Le modèle développé par DeepMind, appelé AlphaFold2, a permis une avancée sans précédent. Contrairement aux méthodes traditionnelles laborieuses de cristallographie aux rayons X ou de microscopie électronique cryogénique, AlphaFold2 utilise des techniques avancées de machine learning pour prédire avec une précision exceptionnelle la structure tridimensionnelle d’une protéine, simplement à partir de la séquence de ses acides aminés.

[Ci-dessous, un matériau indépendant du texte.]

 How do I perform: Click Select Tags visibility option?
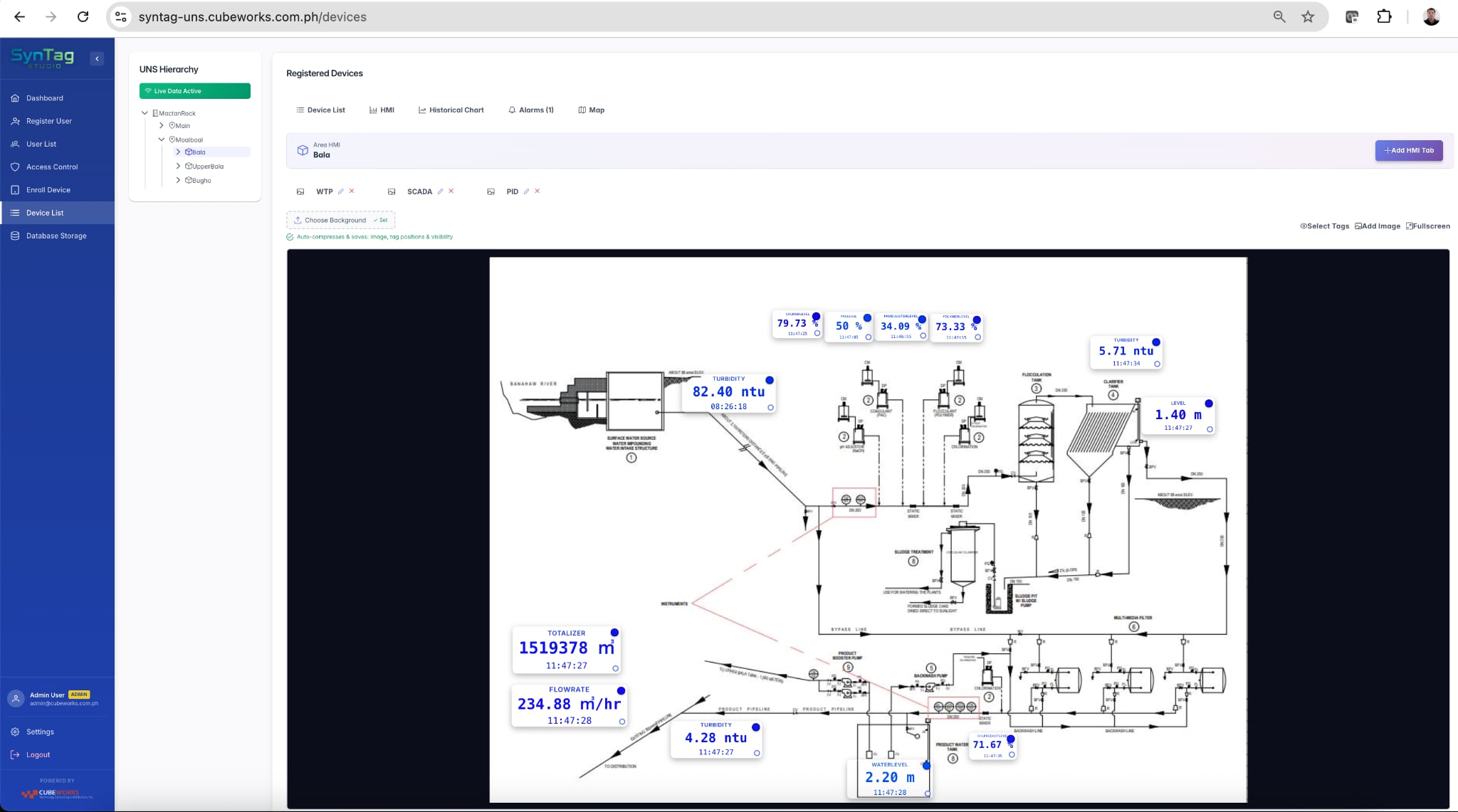(x=1325, y=226)
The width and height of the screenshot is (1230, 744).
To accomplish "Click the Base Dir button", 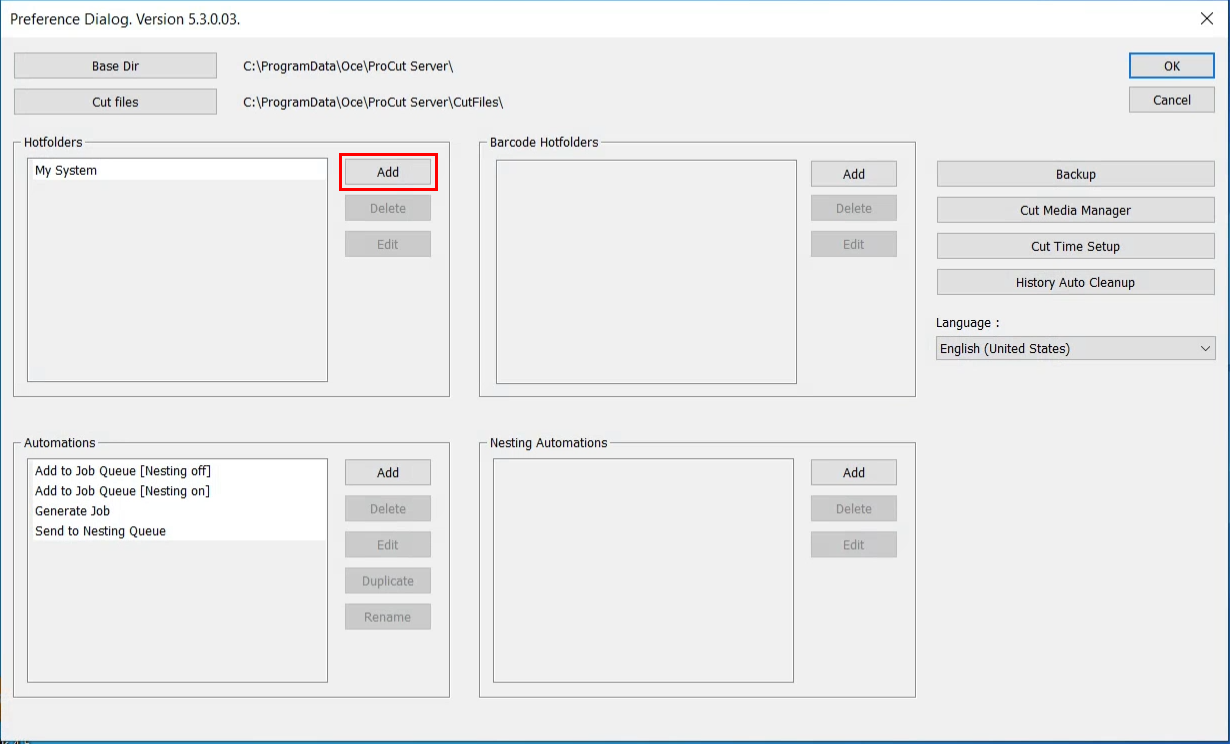I will point(115,66).
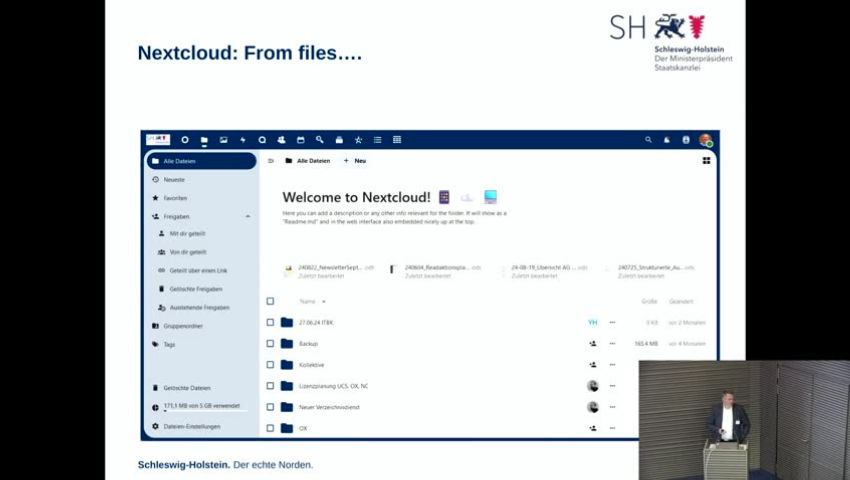Open the Contacts app icon in top bar
Viewport: 850px width, 480px height.
(x=281, y=140)
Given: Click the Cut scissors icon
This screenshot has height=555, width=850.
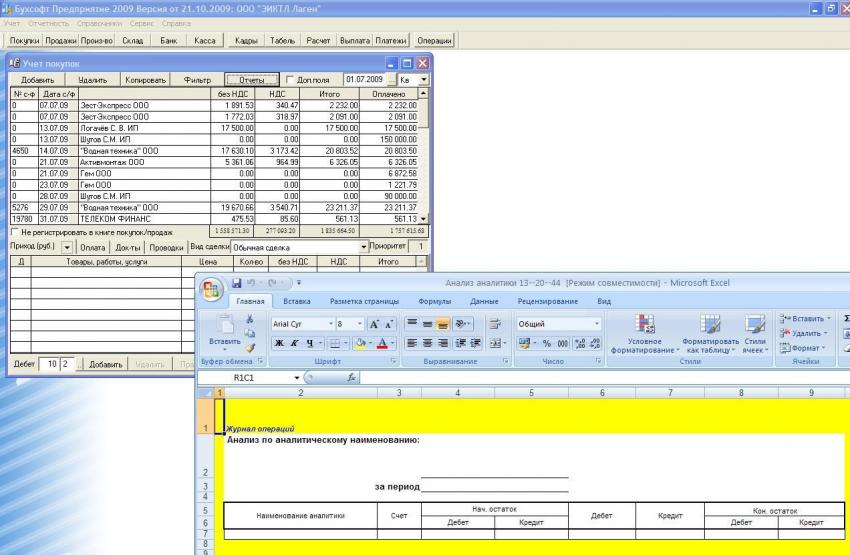Looking at the screenshot, I should [248, 319].
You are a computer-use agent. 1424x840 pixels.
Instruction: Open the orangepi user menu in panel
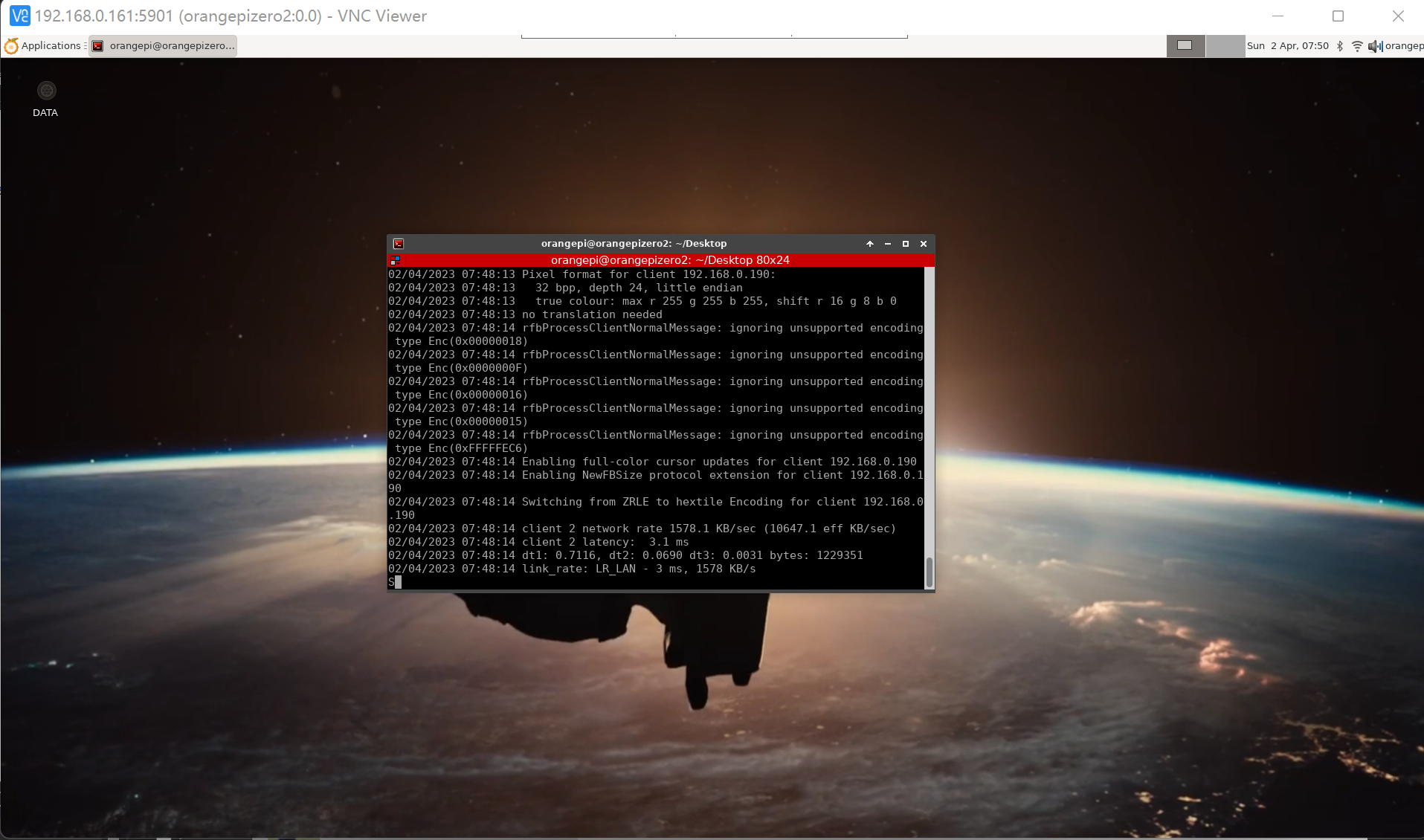(1404, 46)
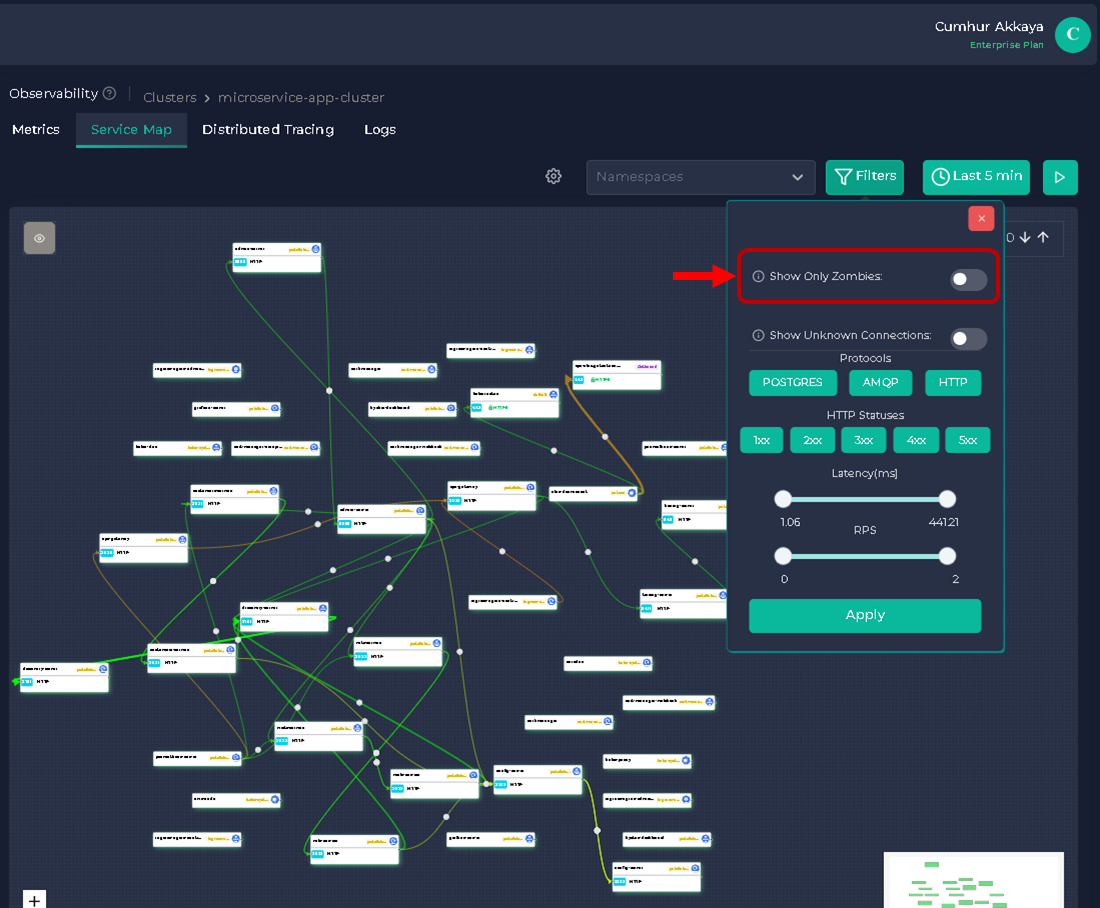
Task: Click the info icon beside Show Only Zombies
Action: coord(758,277)
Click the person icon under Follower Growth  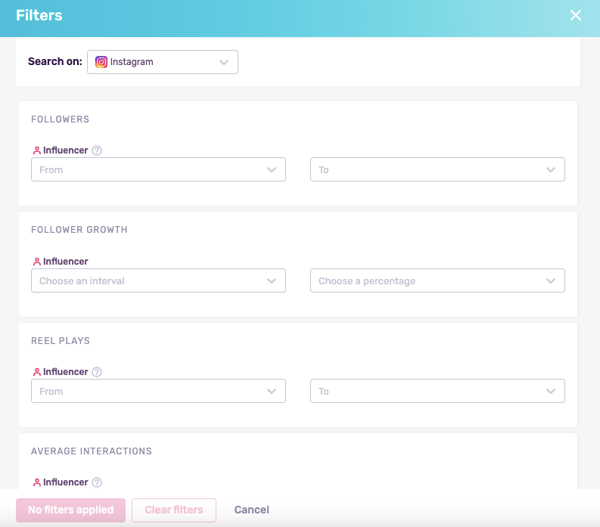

L’impact de ce modèle a été phénoménal. En seulement quelques années, AlphaFold2 a permis de prédire la structure de presque toutes les protéines identifiées par les scientifiques, soit environ 200 millions de structures. Cette base de données colossale a transformé la recherche en biologie moléculaire et en biochimie, facilitant grandement la compréhension des mécanismes sous-jacents de nombreuses maladies et accélérant la recherche de nouveaux traitements.

En somme, ces travaux ont ouvert des perspectives immenses pour la science et la technologie en permettant non seulement de visualiser les structures de protéines complexes en quelques minutes, mais aussi en offrant l’opportunité d’en créer de nouvelles pour résoudre des défis médicaux et environnementaux. La combinaison des approches de Baker, Hassabis et Jumper illustre l’incroyable potentiel des protéines comme outils chimiques de la vie, ces dernières pouvant être contrôlées, conçues et prédites à une échelle inédite.